- Opening Delimiter -

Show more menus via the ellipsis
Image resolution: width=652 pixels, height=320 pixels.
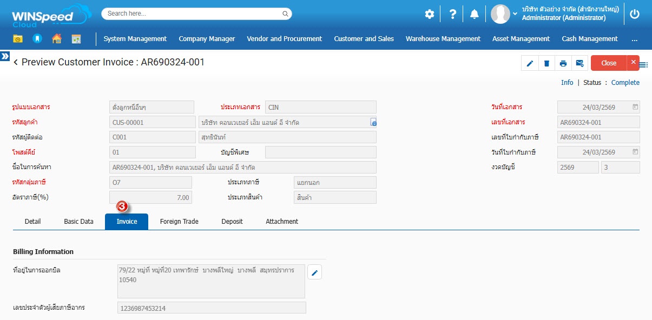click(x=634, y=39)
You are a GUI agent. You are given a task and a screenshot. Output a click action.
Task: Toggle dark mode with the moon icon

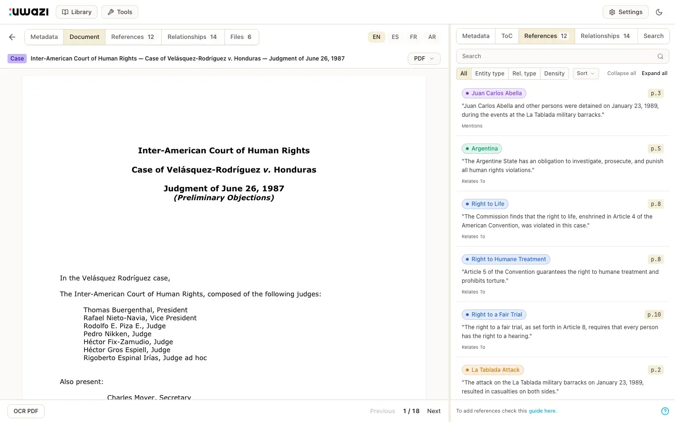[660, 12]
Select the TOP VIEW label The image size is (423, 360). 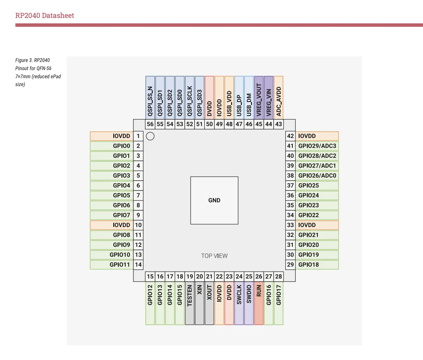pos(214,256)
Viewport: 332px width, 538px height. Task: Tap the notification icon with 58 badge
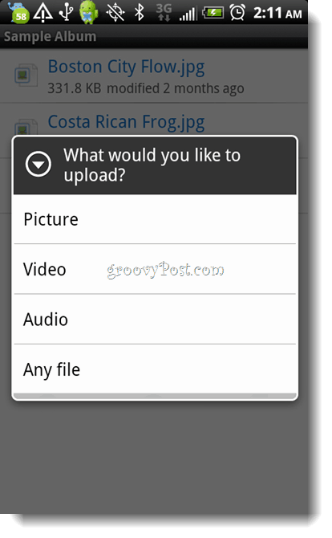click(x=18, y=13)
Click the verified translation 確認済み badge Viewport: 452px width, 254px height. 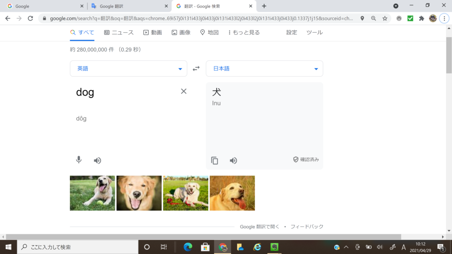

- Closing Delimiter -

WHAT NEEDS TO BE DONE:
Please restate word for word each line from the one containing "Viewport: 332px width, 538px" to the end of the data above, without the pictures.

RESPONSE BOX:
Viewport: 332px width, 538px height. Task: Tap the notification icon with 58 badge
click(x=18, y=13)
Click the verified translation 確認済み badge Viewport: 452px width, 254px height. 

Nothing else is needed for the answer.